* THE PROBLEM *
According to the post on tracing webhooks with OpenTelemetry, which header do webhook providers such as Stripe, GitHub, and Shopify leave out when they send a webhook?

* DOCUMENT SEGMENT *
..........
A customer opens a support ticket: "Our order fulfillment webhook stopped firing at 3 PM yesterday." You have logs. You have metrics. But the event bounced through an ingest service, a Postgres-backed queue, a delivery worker, an HTTP client, and an external endpoint — and you have no single view that connects all of those hops.
This is the canonical webhook debugging problem. Logs from each service are in separate files or separate dashboards. Correlating them means manually stitching together timestamps and event IDs, and hoping nothing was dropped.
OpenTelemetry gives you a better tool: distributed traces that follow a webhook through every service boundary, represented as a single waterfall. This post shows you how to instrument a webhook pipeline end-to-end — from ingest to delivery — and what you can actually see once it's wired up.
How Trace Context Propagates (and Why Webhooks Are Awkward)
In a typical request/response system, trace context propagates via HTTP headers. The caller adds a traceparent header, the callee extracts it and creates a child span, and the trace grows naturally.
Webhooks break this model in two ways:
Problem 1: Ingest is asynchronous. When a provider (Stripe, GitHub, Shopify) sends you a webhook, they don't include a traceparent header — they're not part of your tracing system. The ingest leg and the delivery leg are in different processes, often on different machines, separated by a queue.
..........
* RECORDED DATA *

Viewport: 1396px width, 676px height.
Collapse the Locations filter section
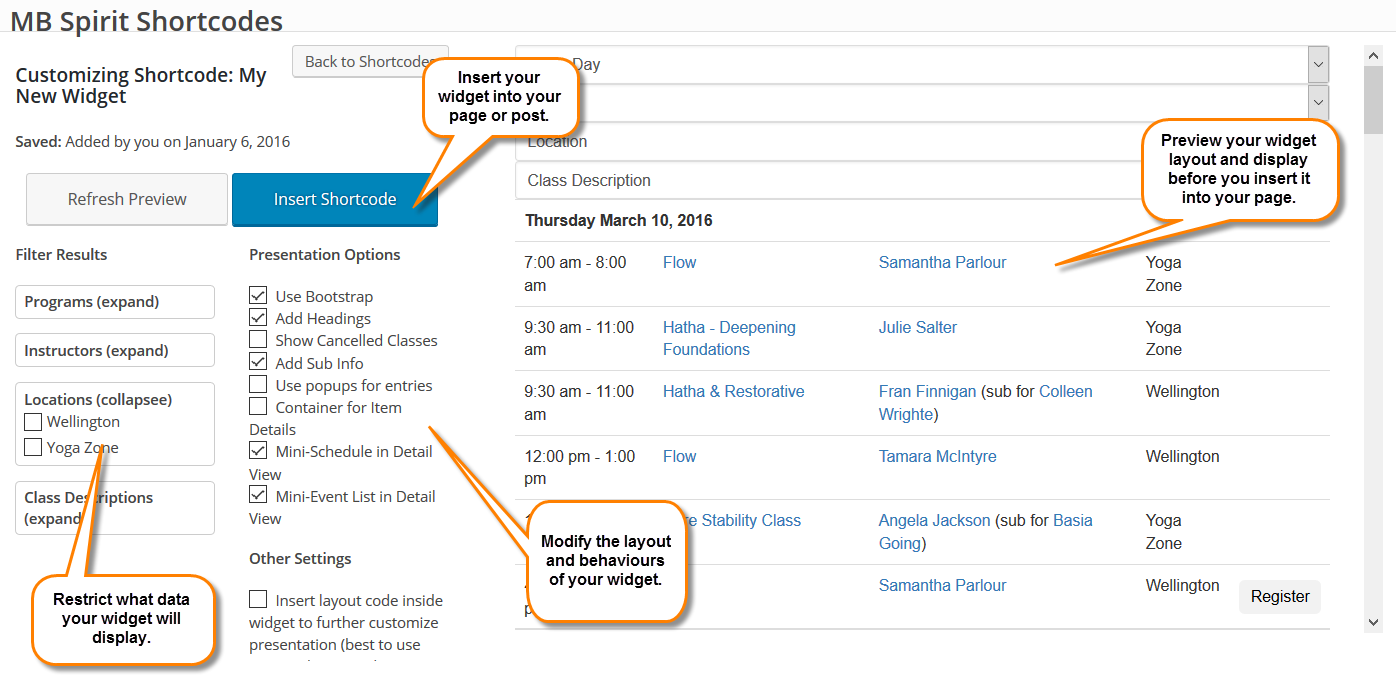(98, 400)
..........
* RESPONSE FOR THIS EXERCISE *
The traceparent header.